To be done:
For each statement, decide whether it agrees with the passage on wartime figures and art. Answer yes or no and quote the deciding words from the passage. 1. Rupert Brooke's comrades buried him on an island in the Pacific. 2. d'Annunzio is described as having a demoniacal courage. 3. The writer claims to know a great deal about Paderewski.

Source text:
++++
Something of doubt colours also one's view of America's entry and the career of President Wilson, in some regards a close analogue to that of Lincoln. The lines of that story are simple—the watching pose, the gradual approximation to war, the President's mental struggle, his decision to throw America's weight into the scale, his manifestos to the world in the names of liberty, honesty, and kindness, his determination that the war, if possible, should be the last. But the man at the centre of this tremendous revolution of events, the mouthpiece of these great sentiments, has he that last abandonment of feeling which alone captivates the imagination of those who hold the mirror up to certain aspects of Nature? Without denying that it may be a great blessing that he lacks that force, without presuming to know all about him that may later be revealed, I feel doubtful. Death, more particularly violent death, before the end, might have enabled artists to impute to him something that perhaps was not there, to give him the benefit of the doubt. But very likely for our good, possibly with the greatest wisdom, he compromised at Paris. A more spontaneous man might have ruined us all; but if compromise is excellent in politics, it is of small use to poets. I doubt if the President will take his place with St. Francis, Philip II., and Nero.
There will survive from the war, and from the other events of our day, certain episodes which will, as by accident, draw the notice of artists and be, as we speak, immortalised. A few of the countless heroic and self-sacrificing actions which men have performed in every country and by every sea will be snatched from oblivion. Tragedians, in all probability, will brood on the story of Miss Cavell. The names of a subaltern and an airman, fortuitously selected, will live as live those of Hervé Riel and Pheidipiddes. But this is not what we call history. I think that the Rupert Brooke legend will develop. He was beautiful and a poet, and he died in arms, young. He had wandered to the islands of the Pacific, and his comrades buried him in an island of the Ægean. About him they will write poems, plays even, in which, their colour given by actions and sayings which are recorded, he will pass through experiences which were never his, and thoughts will be imputed to him which possibly he never had. Two older artists have taken a more prominent part in the war and its politics, a part that may indisputably be called political. Of Paderewski I know nothing, except that a man's progress could not easily have a setting more superficially romantic; the strength of the man may be guessed at by stray tokens. A person of whom fame in art may more certainly be predicted is d'Annunzio, a man not in every way admirable, but of a demoniacal courage, who has crowned a career full of flamboyant passages with actions that, as a spectacle, are magnificent: orations pulsating with ardour for the glory and power of the Latin genius, words that were pregnant of acts, and following these, after years of reckless flying, the sudden theatrical stroke at Fiume. As a "character" he justified himself by that lawless blow; his rhetoric finally proved itself the rhetoric of real passion, a lust for violent life, self-assertion at the risk of death, the flaunting of the Italian name; and, felt as such, it has moved a whole army and a whole people. Whatever the results of analysis applied to his character or the ultimate outcome of his splendid panache, he cannot but become, to the artists of one nation at least, a hero, the material for romance.
++++
Data extract:

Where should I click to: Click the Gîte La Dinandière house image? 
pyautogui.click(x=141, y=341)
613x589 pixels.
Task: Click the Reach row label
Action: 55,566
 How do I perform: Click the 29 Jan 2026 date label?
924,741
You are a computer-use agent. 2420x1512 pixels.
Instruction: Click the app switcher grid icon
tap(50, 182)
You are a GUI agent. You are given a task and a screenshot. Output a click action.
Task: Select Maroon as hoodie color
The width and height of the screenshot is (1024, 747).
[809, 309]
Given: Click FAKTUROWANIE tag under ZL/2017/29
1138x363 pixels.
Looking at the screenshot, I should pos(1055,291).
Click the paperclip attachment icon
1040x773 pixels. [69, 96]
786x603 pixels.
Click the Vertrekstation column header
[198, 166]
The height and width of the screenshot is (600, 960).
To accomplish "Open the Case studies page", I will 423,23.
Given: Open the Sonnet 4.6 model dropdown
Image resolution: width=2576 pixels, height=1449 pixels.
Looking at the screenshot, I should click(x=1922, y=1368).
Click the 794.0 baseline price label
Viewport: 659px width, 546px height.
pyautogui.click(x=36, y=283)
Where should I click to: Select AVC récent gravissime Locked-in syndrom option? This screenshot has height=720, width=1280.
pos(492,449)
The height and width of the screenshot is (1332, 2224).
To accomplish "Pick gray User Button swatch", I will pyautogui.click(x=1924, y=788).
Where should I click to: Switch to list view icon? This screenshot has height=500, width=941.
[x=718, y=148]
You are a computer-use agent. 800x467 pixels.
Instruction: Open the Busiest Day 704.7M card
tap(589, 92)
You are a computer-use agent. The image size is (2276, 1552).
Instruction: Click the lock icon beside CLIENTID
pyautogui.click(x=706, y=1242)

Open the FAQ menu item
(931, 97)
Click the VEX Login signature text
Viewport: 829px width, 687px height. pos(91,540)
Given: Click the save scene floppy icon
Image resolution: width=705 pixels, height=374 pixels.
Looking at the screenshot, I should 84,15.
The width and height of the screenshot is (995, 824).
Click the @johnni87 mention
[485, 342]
++++
Task result:
1. No: "his comrades buried him in an island of the Ægean."
2. Yes: "a man not in every way admirable, but of a demoniacal courage"
3. No: "Of Paderewski I know nothing"